Top of The records
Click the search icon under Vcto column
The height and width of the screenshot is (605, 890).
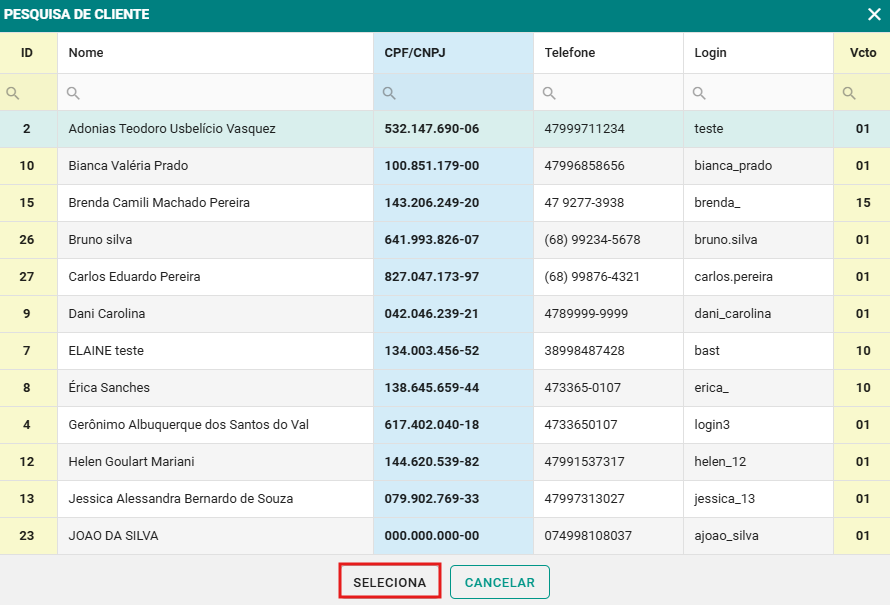849,93
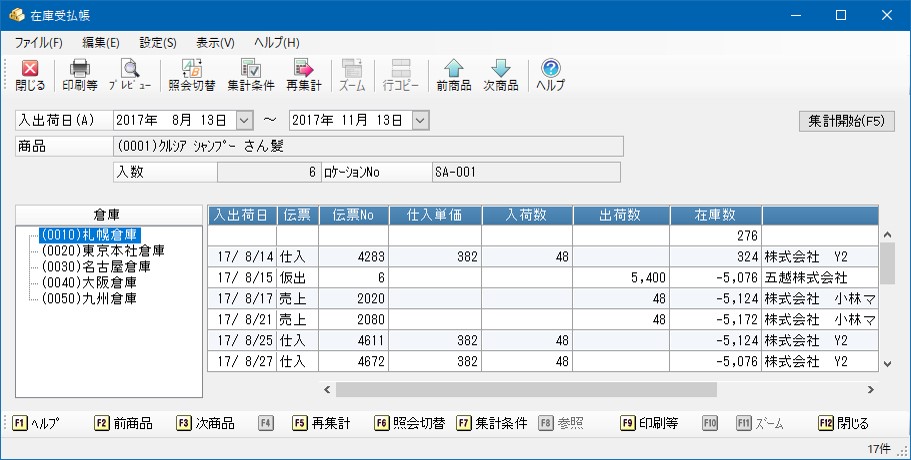Image resolution: width=911 pixels, height=460 pixels.
Task: Open the end date dropdown arrow
Action: tap(420, 120)
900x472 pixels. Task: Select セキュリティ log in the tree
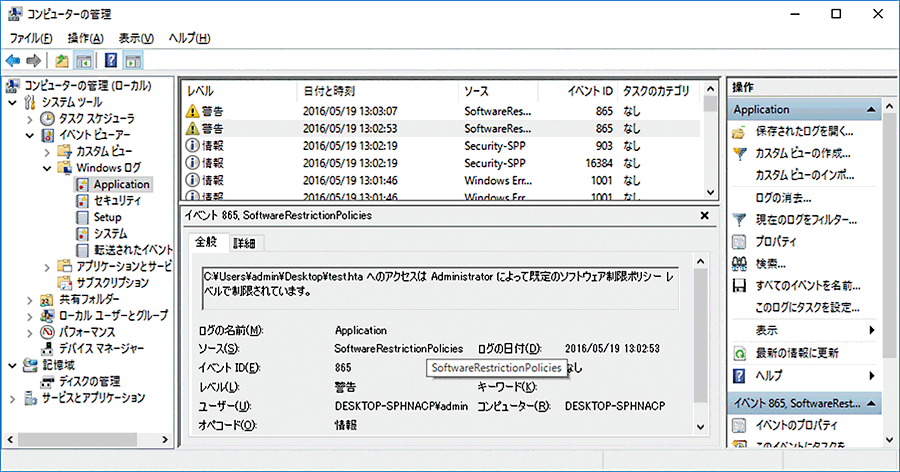click(117, 201)
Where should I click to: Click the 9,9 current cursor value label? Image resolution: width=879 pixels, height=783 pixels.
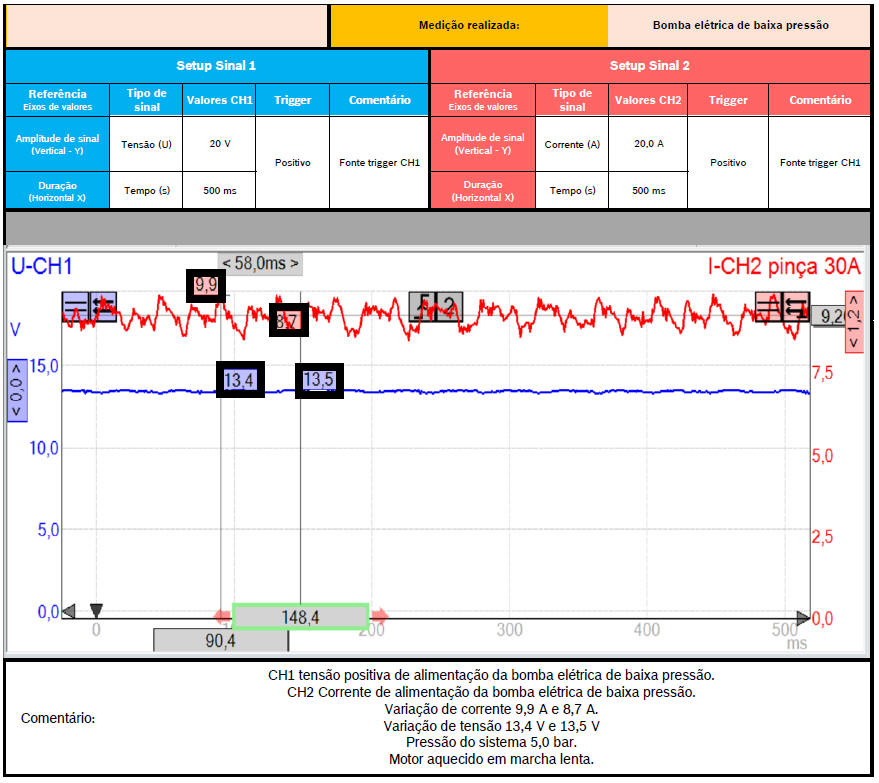[206, 286]
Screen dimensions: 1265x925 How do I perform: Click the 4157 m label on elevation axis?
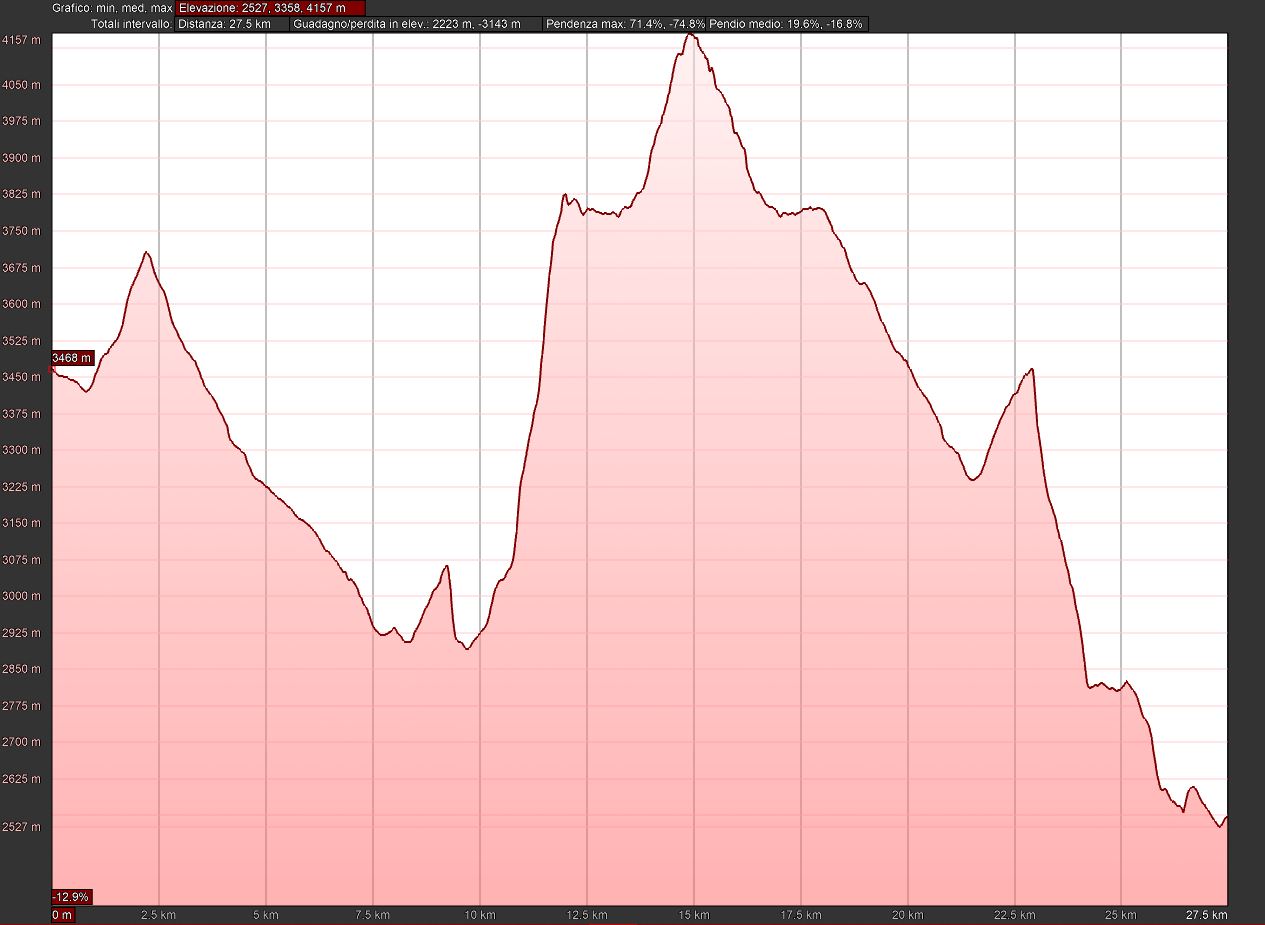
Bottom of The records
Print all the lines above exactly as they are, but without the pictures.

Click the search icon under Vcto column
The height and width of the screenshot is (605, 890).
849,93
Image resolution: width=911 pixels, height=460 pixels.
Task: Open the end date dropdown arrow
Action: tap(420, 120)
900x472 pixels. Task: Select セキュリティ log in the tree
click(117, 201)
Where should I click to: Click the 9,9 current cursor value label? Image resolution: width=879 pixels, height=783 pixels.
[206, 286]
Screen dimensions: 1265x925 How do I perform: Click the 4157 m label on elevation axis?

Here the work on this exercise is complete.